Xiaowen Zhu is a documentary filmmaker, media artist, curator and writer. Described as a visual poet, social critic, and aesthetic researcher, she uses video, photography, performance, installation and mixed media as platforms to communicate the complex experience of being an international person and to wrestle with the notion of a disembodied identity.

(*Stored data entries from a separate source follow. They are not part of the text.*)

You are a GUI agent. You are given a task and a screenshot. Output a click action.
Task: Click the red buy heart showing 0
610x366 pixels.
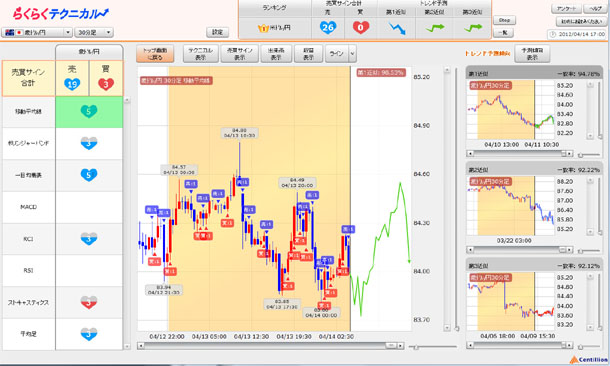[x=361, y=27]
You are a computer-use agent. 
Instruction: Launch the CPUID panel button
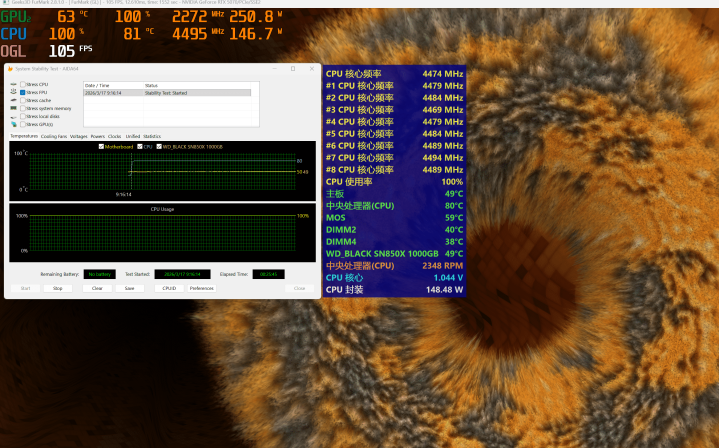coord(169,288)
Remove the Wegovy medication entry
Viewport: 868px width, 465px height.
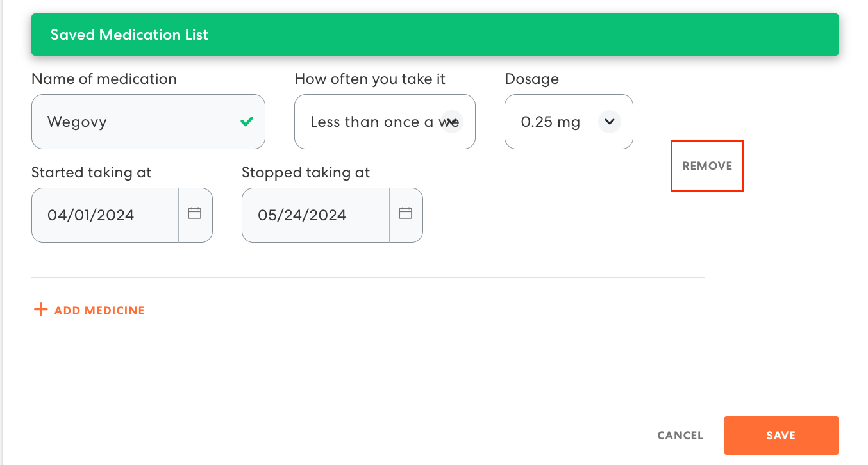(x=707, y=166)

Born and raised in Shanghai, Zhu is currently based in London, UK. She is the receipient of the TASML Artist Residency Award, the Marylyn Ginsburg Klaus Post-MFA Fellowship, and the Jury Award of DOK Munich. She was an artist-in-residence at ZKM | Center for Art and Media, Karlsruhe, Germany; and V2_Institute for the Unstable Media, Rotterdam, the Netherlands. She is a mentor of the British Film Institute Film Academy, a member of the Los Angeles Art Association, and formerly a Visiting Professor of Media Art at Syracuse University, and at Marymount College in USA. Zhu received her MFA in Art Video from Syracuse University, USA; and BA in Film, TV Production & Media Art from Tongji University, China.

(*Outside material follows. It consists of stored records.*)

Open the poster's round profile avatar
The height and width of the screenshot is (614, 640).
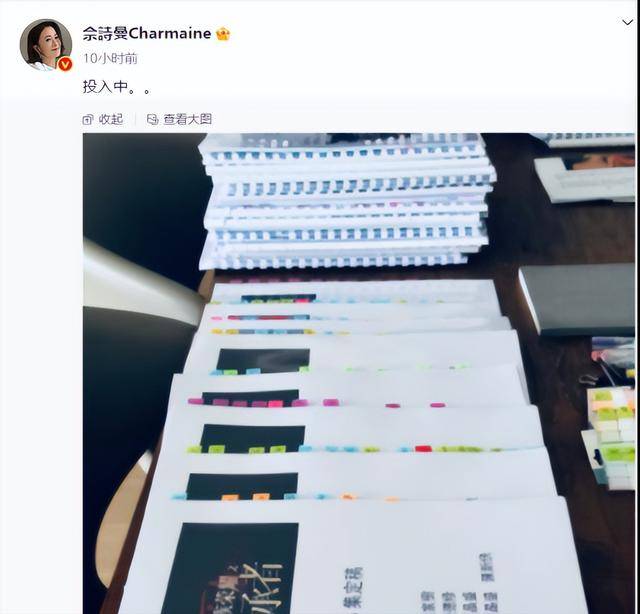tap(46, 44)
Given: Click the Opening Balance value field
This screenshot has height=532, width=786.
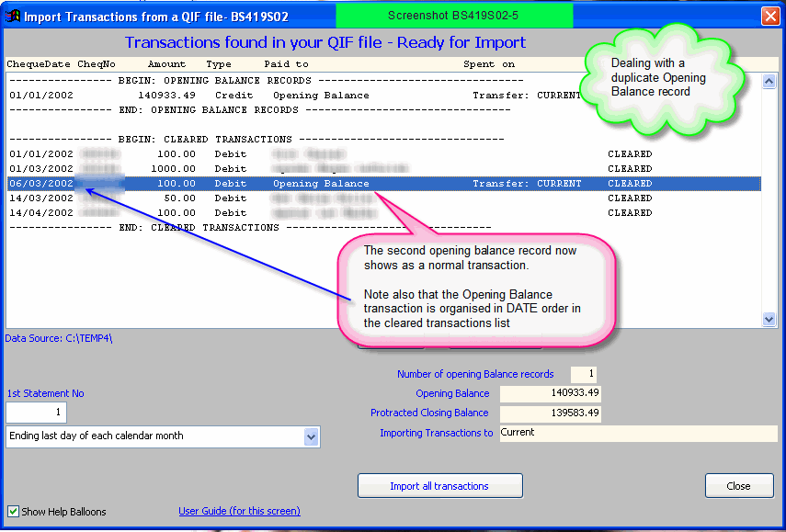Looking at the screenshot, I should (x=550, y=393).
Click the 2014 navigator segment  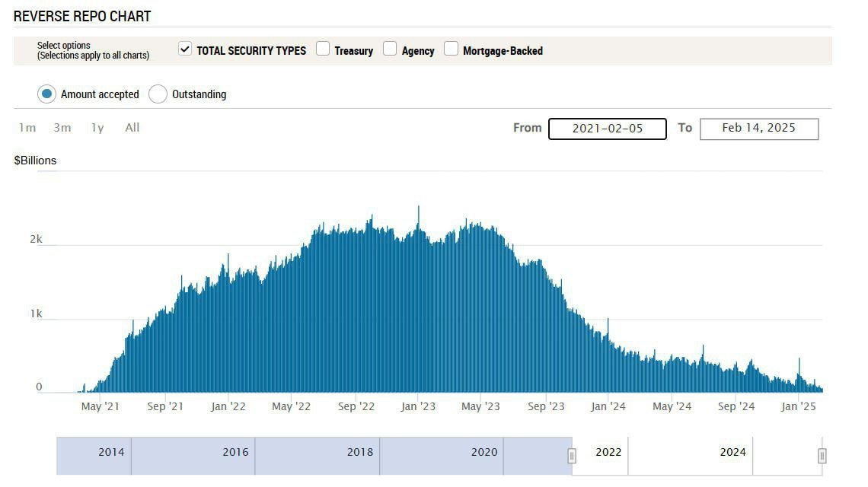click(x=111, y=453)
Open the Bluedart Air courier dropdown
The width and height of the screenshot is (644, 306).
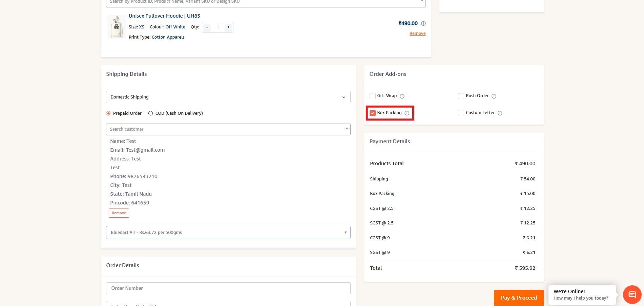point(228,233)
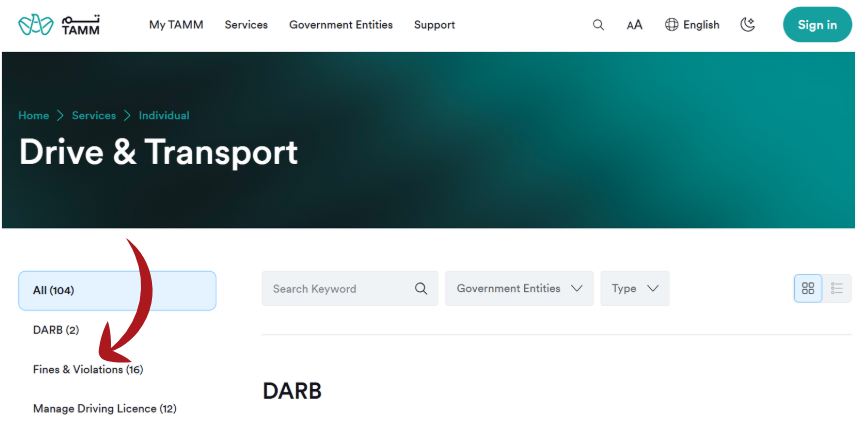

Zhu’s work has been widely shown internationally at Central Academy of Fine Arts Museum (Beijing China), Chronus Art Center (Shanghai, China), Art Basel Hongkong, ZKM | Center for Art and Media (Karlsruhe, Germany), V2_Institute for the Unstable Media (Rotterdam, the Netherlands), ISEA2011 (Istanbul, Turkey), Dumbo Arts Center (New York, USA), Videonale (Berlin, Germany), Museum of Contemporary Photography (Chicago, USA), Los Angeles Art Association (Los Angeles, USA), Venice Arts Gallery (Los Angeles, USA), Strozzina Art Space (Florence,Italy), Sainsbury Center for Visual Arts (Norwich, UK), Toronto Urban Film Festival (Toronto, Canada), DOK Munich (Munich, Germany), Film Winter (Stuttgart, Germany), Athens Video Art Festival (Athens, Greece), K3 Film Festival (Austria), Everson Museum of Art (Syracuse, USA), Shanghai eArts Festival (Shanghai, China) and more.

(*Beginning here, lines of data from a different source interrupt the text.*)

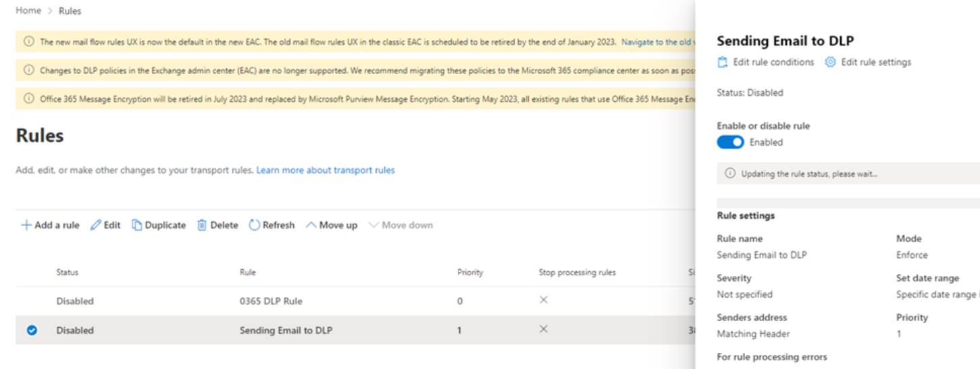Go to Home in the breadcrumb
This screenshot has height=369, width=980.
(x=28, y=11)
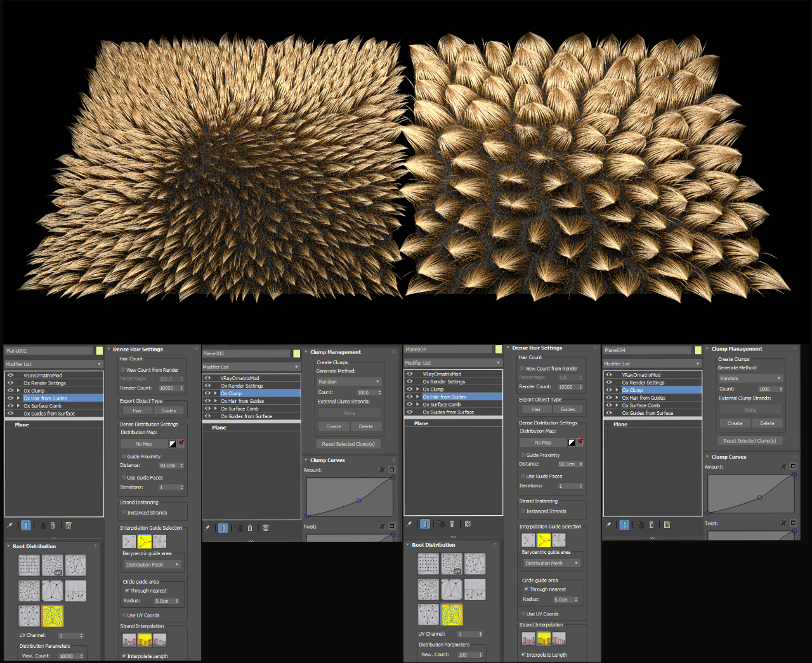The height and width of the screenshot is (663, 812).
Task: Click yellow barycentric guide icon in Plane004 Dense Hair Settings
Action: tap(544, 540)
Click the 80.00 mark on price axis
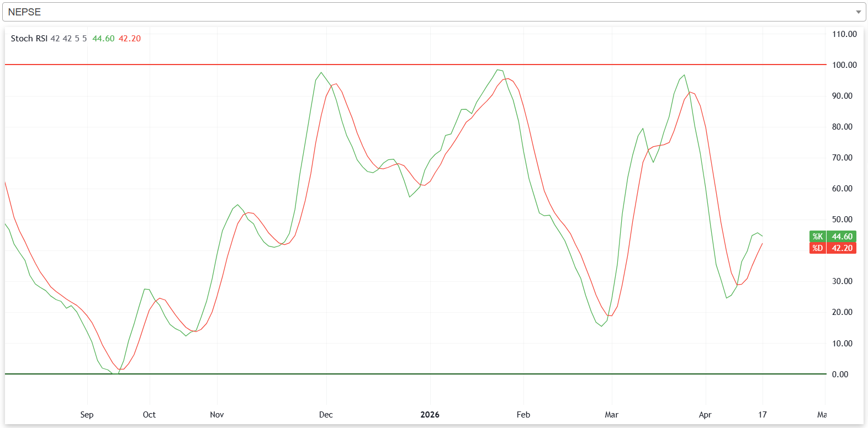 tap(842, 127)
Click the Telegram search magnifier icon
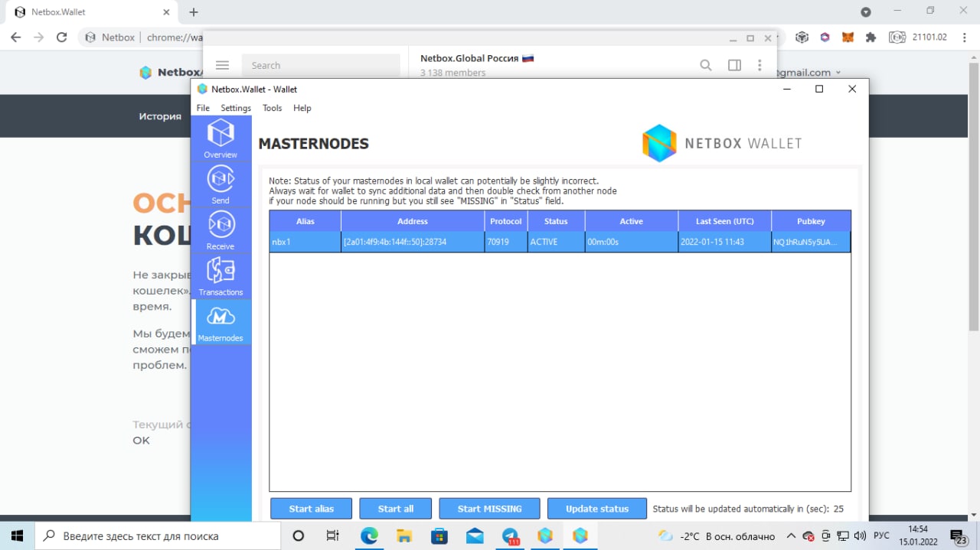This screenshot has height=550, width=980. tap(706, 65)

Oriental Silk is an exploration the world of Kenneth Wong, owner of the first silk importing company in Los Angeles. As he goes through the daily routine in his store, we hear about his parents, first-generation Chinese immigrants, who realized the American dream through the store. The once legendary store’s fortunes rose with the Hollywood industry, then fell with the proliferation of cheaper silk in the new global economy. As the caretaker of the family legacy, Kenneth Wong talks about his deep feelings for the shop, its history, and its future.